One way to make these results more universal is for Indigenous communities to have food sovereignty. Food sovereignty means access to healthy and culturally appropriate food, being able to engage in sustainable food production, and being able to safeguard agriculture practices, including planting, harvesting, preservation.
Something Dr. Webster said reflects an idea that I have been hearing recently in my circles: “Every time an Indigenous person plants a seed, that is an act of resistance, an assertion of sovereignty, and a reclamation of identity.” While I think that based on the history outlined above, this statement is more powerful for Indigenous communities than colonizer communities, I would argue that anyone planting seeds represents an act of resistance, sovereignty, and reclaiming identity.
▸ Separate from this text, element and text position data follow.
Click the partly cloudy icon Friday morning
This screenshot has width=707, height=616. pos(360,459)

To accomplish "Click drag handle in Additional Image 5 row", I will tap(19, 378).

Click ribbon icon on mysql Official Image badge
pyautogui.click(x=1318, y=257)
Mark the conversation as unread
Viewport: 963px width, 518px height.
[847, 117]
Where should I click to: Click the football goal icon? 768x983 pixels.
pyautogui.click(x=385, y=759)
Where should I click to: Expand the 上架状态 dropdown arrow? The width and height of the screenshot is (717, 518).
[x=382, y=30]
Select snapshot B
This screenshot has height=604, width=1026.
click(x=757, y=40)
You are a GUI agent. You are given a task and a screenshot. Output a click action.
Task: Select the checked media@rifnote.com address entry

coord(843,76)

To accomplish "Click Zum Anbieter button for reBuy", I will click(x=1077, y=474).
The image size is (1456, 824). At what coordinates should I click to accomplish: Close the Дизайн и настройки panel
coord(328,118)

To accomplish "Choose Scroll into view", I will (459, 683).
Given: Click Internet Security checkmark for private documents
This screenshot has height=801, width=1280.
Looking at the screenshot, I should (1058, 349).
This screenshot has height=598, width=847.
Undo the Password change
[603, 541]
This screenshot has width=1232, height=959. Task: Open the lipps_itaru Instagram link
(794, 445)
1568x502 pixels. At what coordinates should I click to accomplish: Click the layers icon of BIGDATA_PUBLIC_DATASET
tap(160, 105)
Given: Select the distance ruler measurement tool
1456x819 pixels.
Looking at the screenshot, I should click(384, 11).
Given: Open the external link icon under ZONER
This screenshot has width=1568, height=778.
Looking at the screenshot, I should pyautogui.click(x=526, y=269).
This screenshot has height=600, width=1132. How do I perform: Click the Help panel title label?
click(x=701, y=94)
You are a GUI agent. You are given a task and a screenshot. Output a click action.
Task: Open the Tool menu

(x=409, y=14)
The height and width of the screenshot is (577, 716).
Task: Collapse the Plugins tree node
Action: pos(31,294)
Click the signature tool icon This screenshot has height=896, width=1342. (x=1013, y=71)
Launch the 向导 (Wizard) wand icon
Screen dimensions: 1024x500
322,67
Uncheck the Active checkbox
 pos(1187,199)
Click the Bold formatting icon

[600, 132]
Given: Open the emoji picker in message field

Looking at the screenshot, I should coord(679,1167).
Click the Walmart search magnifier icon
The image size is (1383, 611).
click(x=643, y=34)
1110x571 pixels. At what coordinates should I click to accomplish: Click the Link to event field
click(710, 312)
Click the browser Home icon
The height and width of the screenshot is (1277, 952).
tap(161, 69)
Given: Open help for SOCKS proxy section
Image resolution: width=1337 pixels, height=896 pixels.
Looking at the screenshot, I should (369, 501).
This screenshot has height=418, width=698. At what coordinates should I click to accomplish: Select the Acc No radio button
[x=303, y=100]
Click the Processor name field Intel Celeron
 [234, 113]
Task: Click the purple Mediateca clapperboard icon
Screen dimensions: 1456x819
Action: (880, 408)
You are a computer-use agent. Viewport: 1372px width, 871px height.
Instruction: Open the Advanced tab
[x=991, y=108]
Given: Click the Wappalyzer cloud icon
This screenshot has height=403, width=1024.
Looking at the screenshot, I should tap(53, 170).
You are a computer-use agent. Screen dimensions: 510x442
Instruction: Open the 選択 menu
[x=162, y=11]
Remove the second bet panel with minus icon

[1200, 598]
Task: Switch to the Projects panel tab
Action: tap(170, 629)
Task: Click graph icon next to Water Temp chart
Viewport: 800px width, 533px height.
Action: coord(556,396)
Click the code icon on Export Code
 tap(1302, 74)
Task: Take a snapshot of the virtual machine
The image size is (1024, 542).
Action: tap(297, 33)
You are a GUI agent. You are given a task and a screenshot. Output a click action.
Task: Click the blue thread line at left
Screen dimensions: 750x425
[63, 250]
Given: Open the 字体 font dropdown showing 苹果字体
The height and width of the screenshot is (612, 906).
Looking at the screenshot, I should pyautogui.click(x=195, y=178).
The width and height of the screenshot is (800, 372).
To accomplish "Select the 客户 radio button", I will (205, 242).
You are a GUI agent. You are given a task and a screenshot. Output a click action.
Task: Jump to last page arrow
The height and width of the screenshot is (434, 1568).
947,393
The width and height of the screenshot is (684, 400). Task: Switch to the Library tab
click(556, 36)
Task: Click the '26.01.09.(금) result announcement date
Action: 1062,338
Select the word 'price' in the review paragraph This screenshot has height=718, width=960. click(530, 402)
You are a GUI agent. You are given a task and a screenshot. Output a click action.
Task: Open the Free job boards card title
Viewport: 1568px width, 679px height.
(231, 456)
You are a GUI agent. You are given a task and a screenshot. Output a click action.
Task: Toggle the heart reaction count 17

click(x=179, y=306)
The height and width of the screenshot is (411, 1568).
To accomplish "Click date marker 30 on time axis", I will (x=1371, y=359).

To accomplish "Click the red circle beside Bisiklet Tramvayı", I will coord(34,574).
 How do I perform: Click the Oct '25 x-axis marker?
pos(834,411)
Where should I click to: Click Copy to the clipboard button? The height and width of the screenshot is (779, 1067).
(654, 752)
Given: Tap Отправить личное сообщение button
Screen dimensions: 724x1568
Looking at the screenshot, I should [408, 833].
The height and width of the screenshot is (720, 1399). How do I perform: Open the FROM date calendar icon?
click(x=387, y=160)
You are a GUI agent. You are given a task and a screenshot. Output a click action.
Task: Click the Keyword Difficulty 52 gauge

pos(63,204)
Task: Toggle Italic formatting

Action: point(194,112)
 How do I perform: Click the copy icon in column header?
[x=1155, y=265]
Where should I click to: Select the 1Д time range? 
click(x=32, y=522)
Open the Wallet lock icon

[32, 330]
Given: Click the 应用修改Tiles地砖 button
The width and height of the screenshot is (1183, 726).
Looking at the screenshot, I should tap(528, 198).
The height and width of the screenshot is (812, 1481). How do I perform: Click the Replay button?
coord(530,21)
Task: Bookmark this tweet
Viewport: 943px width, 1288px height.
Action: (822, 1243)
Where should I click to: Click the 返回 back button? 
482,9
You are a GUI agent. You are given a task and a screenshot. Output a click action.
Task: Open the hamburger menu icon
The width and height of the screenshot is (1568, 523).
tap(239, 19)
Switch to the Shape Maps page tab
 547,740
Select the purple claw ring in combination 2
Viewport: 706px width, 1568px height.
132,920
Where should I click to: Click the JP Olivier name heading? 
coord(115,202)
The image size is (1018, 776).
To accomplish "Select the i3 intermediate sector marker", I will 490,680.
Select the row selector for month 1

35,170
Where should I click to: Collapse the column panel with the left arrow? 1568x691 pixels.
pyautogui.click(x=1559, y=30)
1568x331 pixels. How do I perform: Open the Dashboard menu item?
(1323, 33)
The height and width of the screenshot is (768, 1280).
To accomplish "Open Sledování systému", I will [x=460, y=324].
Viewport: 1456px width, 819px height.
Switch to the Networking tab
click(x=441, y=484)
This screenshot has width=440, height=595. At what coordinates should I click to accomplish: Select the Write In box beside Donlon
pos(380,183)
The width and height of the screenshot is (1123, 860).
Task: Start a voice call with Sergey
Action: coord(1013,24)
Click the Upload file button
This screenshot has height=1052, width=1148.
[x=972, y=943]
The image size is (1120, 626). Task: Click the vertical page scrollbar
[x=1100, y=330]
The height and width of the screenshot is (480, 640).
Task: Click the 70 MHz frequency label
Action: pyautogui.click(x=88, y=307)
If we go far enough back, we are all indigenous to somewhere, and much Indigenous knowledge has been lost. How many people do you know who grow food, who garden, who even know how plants develop or how to collect and steward seeds. Even though my networks lie largely in the environmental education/conservation realm, I still know relatively very few people who know about any of this. I didn’t know anything about how plants grow or how seeds were formed on common plants or even what part of the plants I was eating (did you know the part of broccoli you eat is part of the flowers?!) until I started grad school at age 23 when I had to learn about plants in order to teach about them to students. Dr. Robin Wall Kimmerer says in her book “Braiding Sweetgrass” that the best way to connect people to land is for them to plant and tend a garden. I agree with her. Growing a garden allows us to slow down and observe plants in a way we don’t by buying fruits/vegetables in the supermarket. Stewarding seeds is a way to resist colonial systems and reclaim identity and relationships with the land.
I think helping Indigenous people reclaim their food and seed sovereignty can benefit everyone. We can all benefit from reclaiming this knowledge. And these communities don’t need saviors. They need supporters, resources, and for colonizers to get out of the way.